Exercise: Count every line in the entries that holds the word "Idee". The reply is that count alone.
===== Input for this task
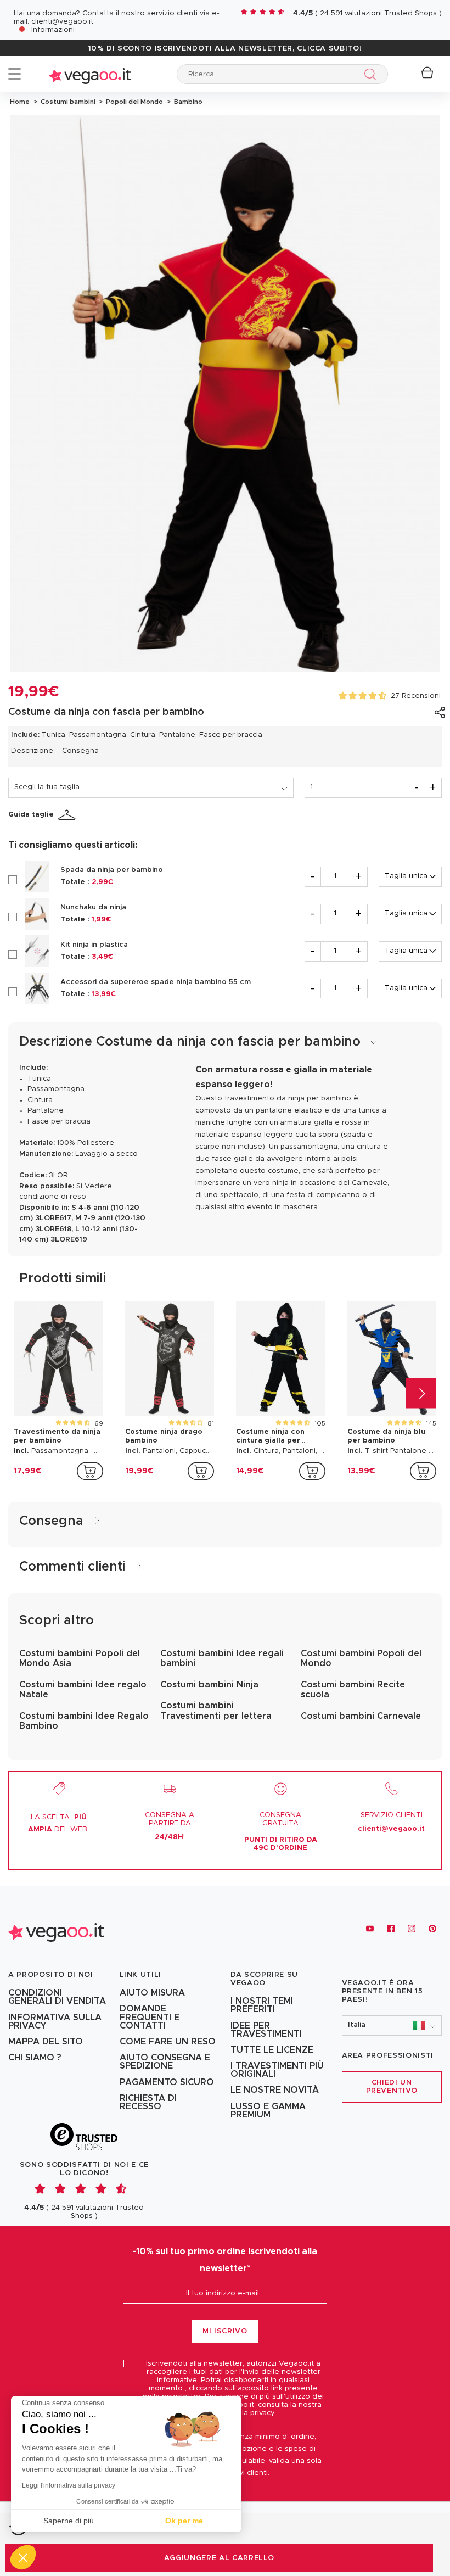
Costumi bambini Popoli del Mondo (361, 1658)
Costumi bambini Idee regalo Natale (83, 1689)
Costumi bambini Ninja (209, 1684)
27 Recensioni (416, 696)
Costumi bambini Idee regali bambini (222, 1658)
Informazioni (53, 29)
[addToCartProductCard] (90, 1471)
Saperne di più (68, 2520)
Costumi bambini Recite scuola (353, 1689)
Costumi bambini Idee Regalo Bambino (84, 1721)
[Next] (421, 1393)
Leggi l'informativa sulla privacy (68, 2485)
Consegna (80, 751)
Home (19, 101)
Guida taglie (31, 814)
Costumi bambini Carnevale (361, 1716)
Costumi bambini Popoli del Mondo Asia (79, 1658)
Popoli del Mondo (134, 101)
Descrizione (32, 751)
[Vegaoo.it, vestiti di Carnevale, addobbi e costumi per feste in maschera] (90, 74)
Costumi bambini (67, 101)
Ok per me (184, 2520)
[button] (392, 2025)
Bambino (187, 101)
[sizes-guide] (69, 815)
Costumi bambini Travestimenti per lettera (216, 1710)
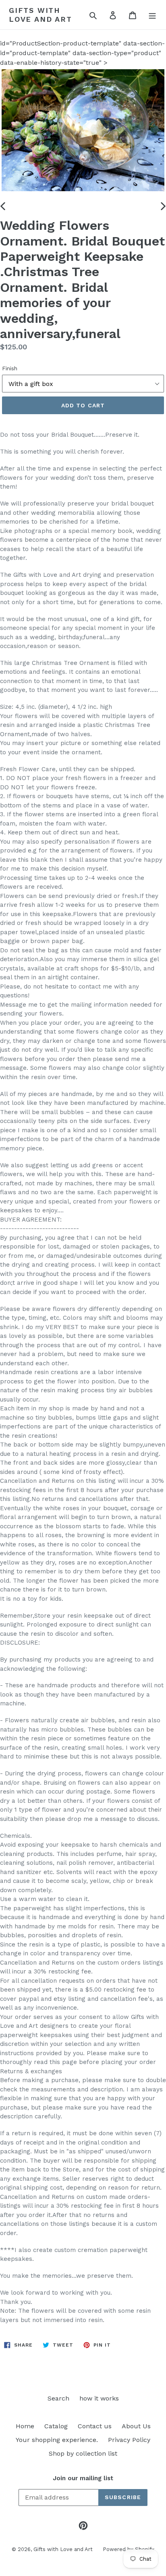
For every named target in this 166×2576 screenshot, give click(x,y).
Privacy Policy (129, 2440)
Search (58, 2398)
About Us (136, 2426)
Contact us (95, 2426)
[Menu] (152, 15)
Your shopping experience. (57, 2440)
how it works (99, 2398)
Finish (9, 368)
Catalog (56, 2426)
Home (25, 2426)
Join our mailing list (83, 2478)
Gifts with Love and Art (40, 14)
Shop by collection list (83, 2453)
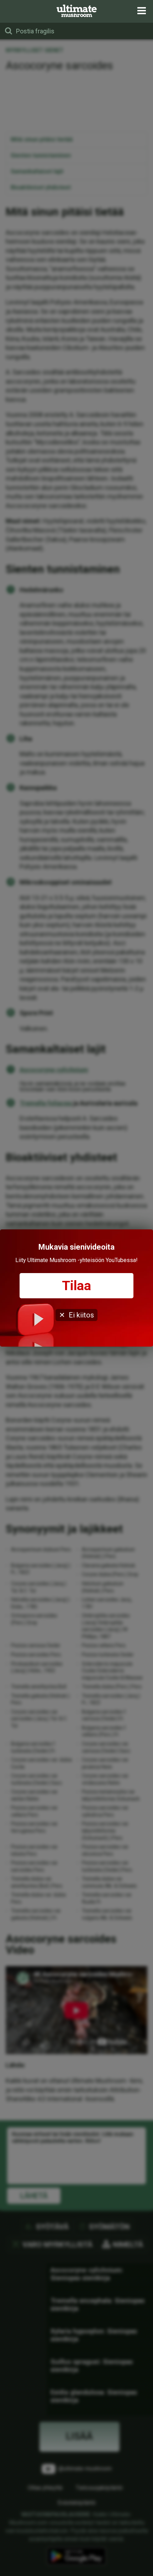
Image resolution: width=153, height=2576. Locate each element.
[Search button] (8, 30)
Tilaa (76, 1285)
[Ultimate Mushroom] (77, 11)
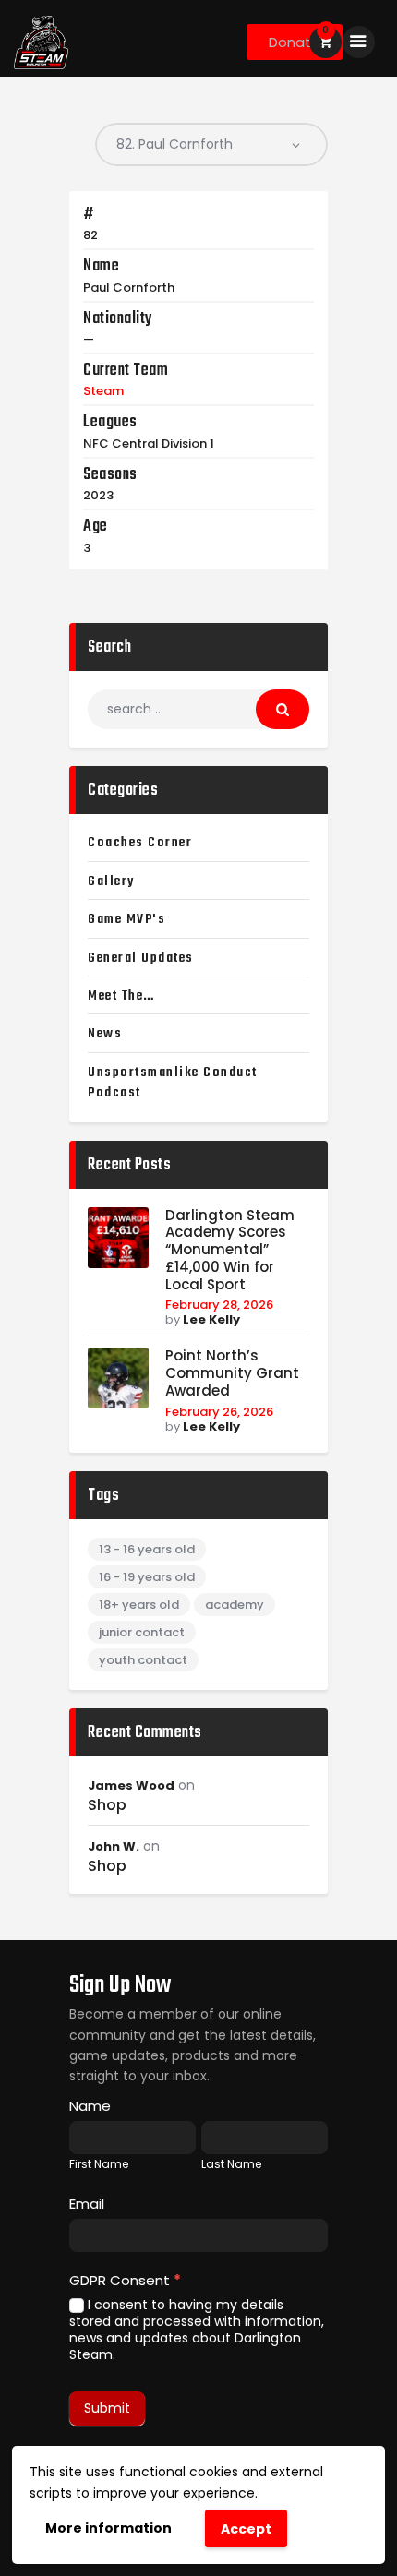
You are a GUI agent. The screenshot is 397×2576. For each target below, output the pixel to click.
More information (108, 2528)
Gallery (111, 881)
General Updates (141, 958)
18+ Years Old (139, 1604)
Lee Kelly (211, 1319)
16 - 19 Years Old (147, 1577)
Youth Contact (143, 1660)
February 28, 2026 (219, 1304)
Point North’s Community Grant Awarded (232, 1373)
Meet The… (121, 996)
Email (86, 2203)
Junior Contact (142, 1632)
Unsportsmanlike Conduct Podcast (173, 1082)
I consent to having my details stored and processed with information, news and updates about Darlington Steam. (196, 2330)
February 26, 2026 (219, 1411)
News (105, 1034)
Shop (107, 1805)
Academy (234, 1604)
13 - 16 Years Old (147, 1549)
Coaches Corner (140, 843)
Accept (246, 2529)
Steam (103, 391)
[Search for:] (198, 709)
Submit (107, 2408)
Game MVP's (126, 919)
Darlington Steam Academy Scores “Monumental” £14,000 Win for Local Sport (230, 1250)
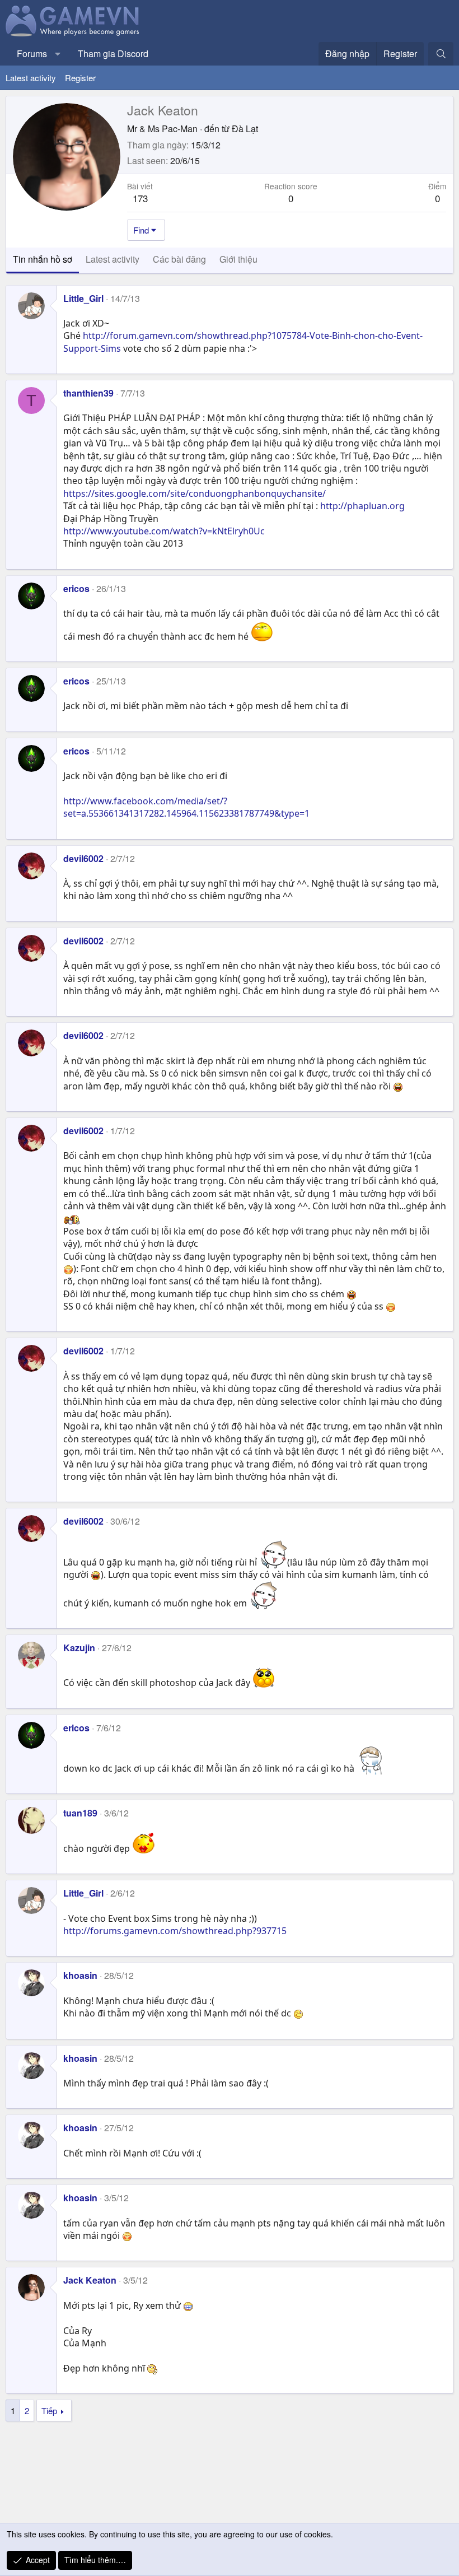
==========
Exercise solution: 3